** Begin Dataset rows **

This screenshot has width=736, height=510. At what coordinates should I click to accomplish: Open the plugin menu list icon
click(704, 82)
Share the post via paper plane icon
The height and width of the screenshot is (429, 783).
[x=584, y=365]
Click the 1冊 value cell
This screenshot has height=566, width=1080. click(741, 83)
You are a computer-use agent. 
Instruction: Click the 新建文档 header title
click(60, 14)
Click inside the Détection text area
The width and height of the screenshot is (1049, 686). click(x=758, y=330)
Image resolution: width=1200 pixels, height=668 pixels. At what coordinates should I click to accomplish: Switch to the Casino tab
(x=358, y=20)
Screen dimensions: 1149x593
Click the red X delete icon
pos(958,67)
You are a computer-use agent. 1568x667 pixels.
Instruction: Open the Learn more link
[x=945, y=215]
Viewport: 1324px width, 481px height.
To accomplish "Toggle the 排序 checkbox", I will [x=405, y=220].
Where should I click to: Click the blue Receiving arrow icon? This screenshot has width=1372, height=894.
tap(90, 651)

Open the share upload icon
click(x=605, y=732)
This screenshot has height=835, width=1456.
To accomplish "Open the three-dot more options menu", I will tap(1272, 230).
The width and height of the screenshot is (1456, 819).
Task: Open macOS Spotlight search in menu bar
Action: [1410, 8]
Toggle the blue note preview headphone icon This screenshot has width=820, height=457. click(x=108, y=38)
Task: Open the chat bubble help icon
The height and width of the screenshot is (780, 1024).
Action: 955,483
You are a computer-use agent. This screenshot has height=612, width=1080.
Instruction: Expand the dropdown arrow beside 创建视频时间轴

** End Dataset rows **

What is being asked →
Count the lines in the entries above that contain the string "menu" with case matching exactly. Reply with the number only.

Solution for this task →
3